Monday, February 16, 2009

Adjustments

It has come as a surprise which things here in Palestine have been adjustments and difficulties. I was warned about things like having variable electricity, little or no heat, having to handwash clothing, and things of that nature. I presumed that people walked more often than drove, went without eating meat or any kinds of fruits and vegetables which were not readily grown in the area, were accustomed to making do with little or no energy to heat their homes and do their housework. These things may be true (and I know for a fact are) in many places, but I must admit that I'm living fairly comfortably in the home in which I am staying. Though there are some minor inconveniences - only showering in the evening when there is hot water, using powdered milk instead of the real deal (learning to cook with it has been a task all its own), drinking bottled water rather than from the tap "just in case," not being able to put your clothes in the dryer leaving one with stiff socks and undershirts (don't judge, I said these were minor inconveniences!) - on the whole I have quite a good standard of living. I mean, in Australia we didn't heat our houses or use the dryer either, and I'd venture that a large portion of the Western world doesn't either (the UK and France, for example, or Japan).

No, on the other hand, the adjustments have been much harsher because they came from unexpected directions.
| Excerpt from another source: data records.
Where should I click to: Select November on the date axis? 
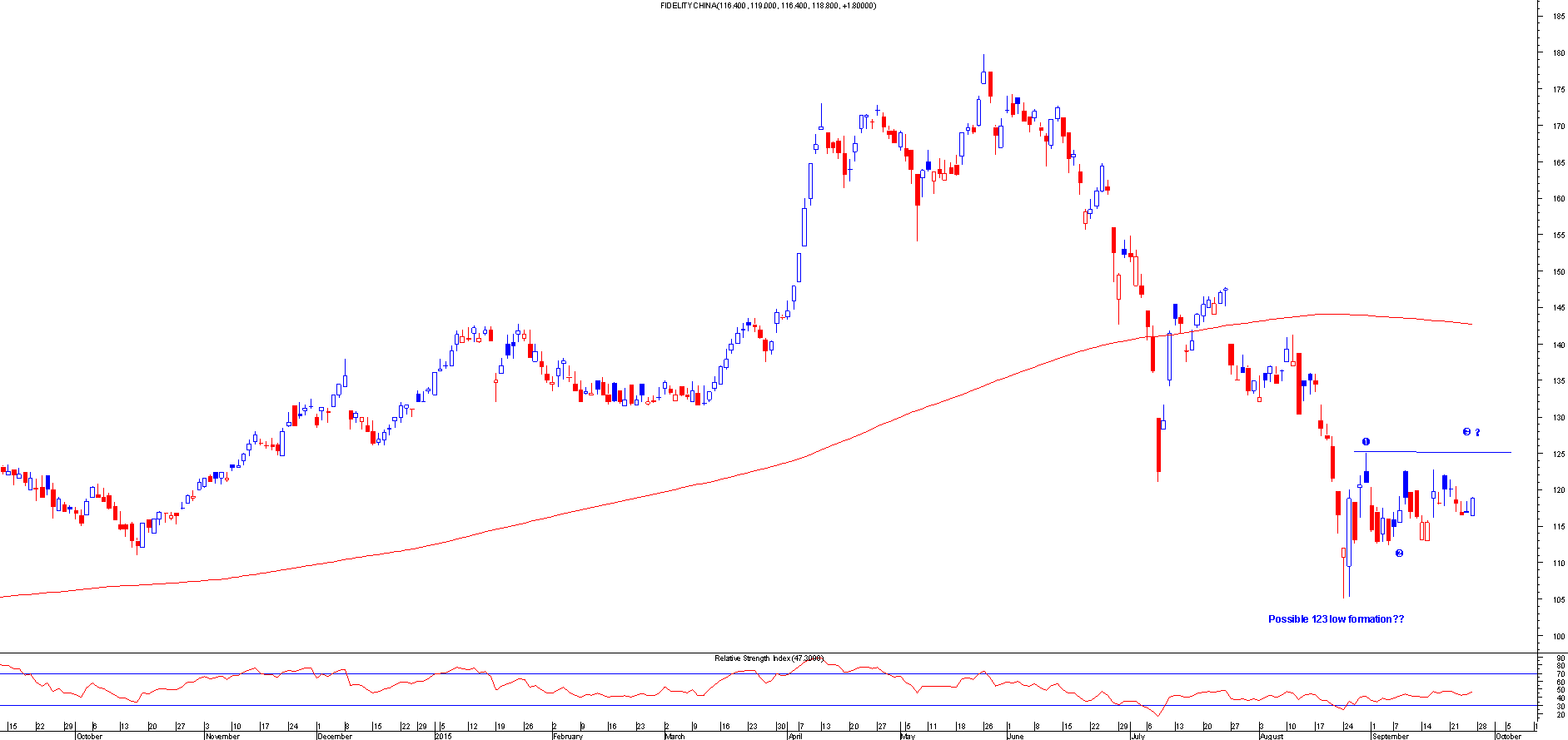tap(222, 736)
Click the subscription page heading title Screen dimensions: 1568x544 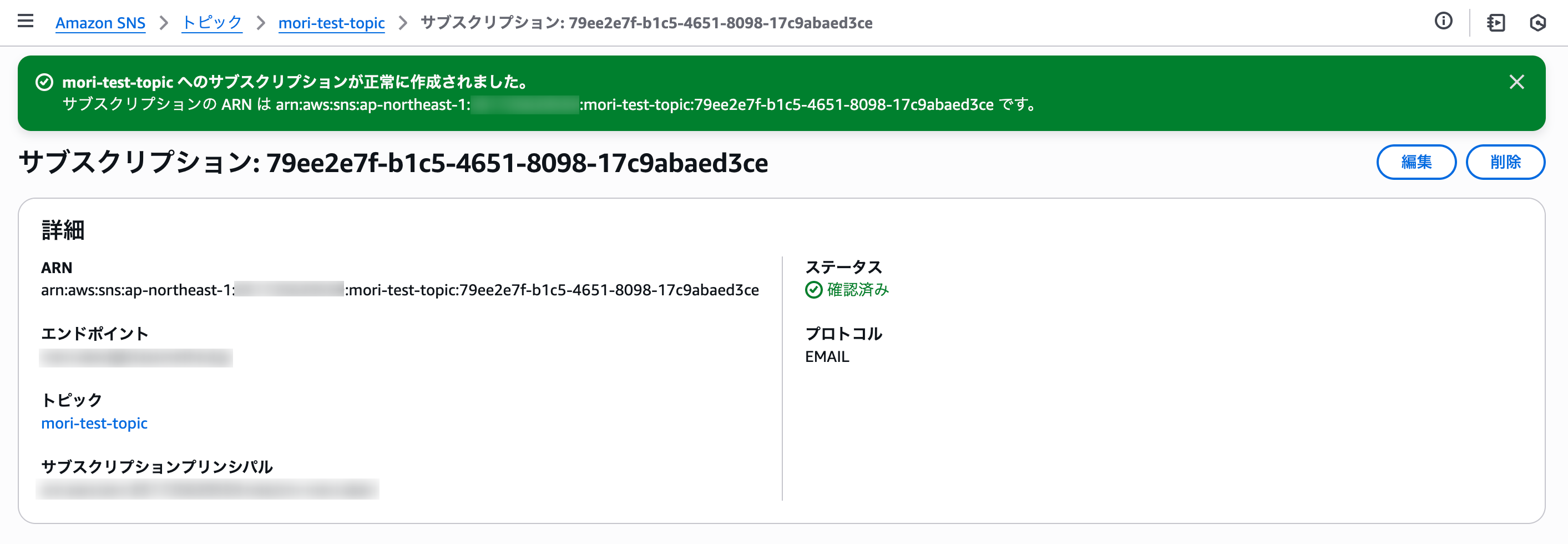tap(393, 163)
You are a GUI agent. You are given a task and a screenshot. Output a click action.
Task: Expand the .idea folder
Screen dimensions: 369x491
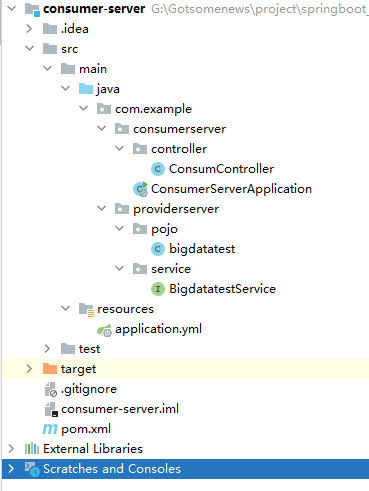pos(29,29)
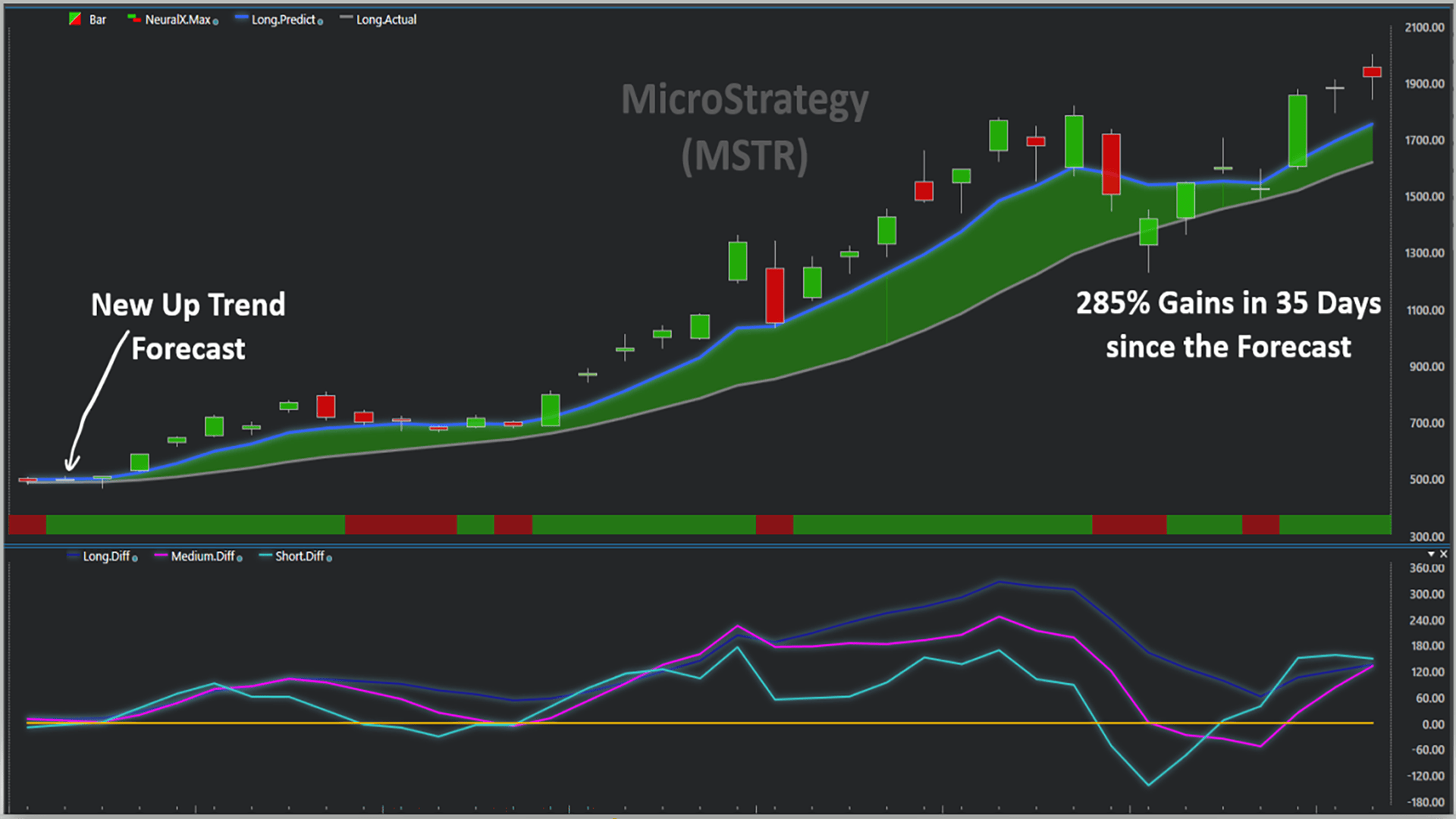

Getting used to the extremely extroverted and familial social structure has been a little trying on someone stuck in her Western and "individualist" ways. Whereas normally I would hole up for several hours a day and just read or lie down and think, now I am constantly aware that I am part of a family which is not my own. I am reminded that my hostess is to be thought of as my friend or as a sister, for example. Here we have a crossing of cultural social queues. I am told, "You are a part of the family." This was spellt out to me as meaning that I should "just be myself," to eat or drink what I want when I want, to change the channel on the tele, to play the piano when I feel like it, to take a stroll around the yard in the sun. However, as being part of the family, I feel that I should step in and try to help with the dishes or the housework. I'm immediately stopped though with a gentle "No darling, I don't need any help. Go rest." There's a tightrope feeling of being part of the family and of being a guest - I'm a family member in comfort but apparently not to be bothered by housework, which is an awkward line. Maybe it's my white female guilt. I'm also still trying to learn how to politely refuse seconds and thirds at meals without seeming like I don't like the food. My Arabic isn't good enough to say "If I eat four pitas and three chickens daily I will certainly gain 50 pounds and then die of cardiac arrest." On that note, explaining vegetarianism to Middle Eastern people has proved interesting. It's definitely a very Western phenomenon which does not translate well into the way of living here. Following on the previous comment, I haven't learnt how to say "corporate agribusiness" in Arabic. That one may be a while in coming.

Sometimes I feel frustrated that I can't learn the language faster. When I go walk through town to get a Coke or a snack from the store down the street, I always feel weirdly vulnerabe by my highly visible status as a foreigner, and by the fact that when I pass a shop and the guy in the doorway calls his friends inside to come see, I don't really know what they say as I pass by. And though most people smile and respond "marhabten" when I say hello in Arabic (probably pleasantly surprised that I speak at least a little Arabic), there's that awkward feeling that single women feel in American cities as they pass a crowd of young men who all stop to watch as she walks by. Ruba said that when she first came to Zababdeh she had a similar experience, and as the villagers get to know you it will pass. I know this is true so I try to just smile and walk through the bustle of young boys on bicycles to get home and listen to Arthur Rubenstein's performance of Chopin's Nocturne 19 in E Minor. It sometimes takes a forcible act of calming to remind myself that it will take some time before I adjust, and to relax enough to realize that this is all just the beginning of a larger journey in which I will find comfort and purpose. I'll learn the language, I'll figure out the social queues, and I'll be happy with it.

A big part of the adjustment is just the realization that, well, to quote Dorothy, "We're not in Kansas anymore." Last night I strolled down towards the village to get a snack and walk off dinner. I looped up into the more residential neighborhood of the village in hopes to avoid more curious eyes. This of course only served to arouse the interest of shopkeepers and drivers, who continued to honk the same as people on the main street. I wandered through the town, always vaguely heading Northwest with the aim of ending up back on the main street. I finally looped around and came out right beneath the Mosque. Immediately as I passed beneath the tower the nighttime call to prayer began. As I walked up the street with my bag of Pringles and the prayers ringing out above me, I realized, "I am living in the Middle East..." It was an odd moment of clarity and confusion, or as Ruba said (and I have occasionally thought) : "one of those times when you think, what am I doing here??"

And as they say, this too shall pass.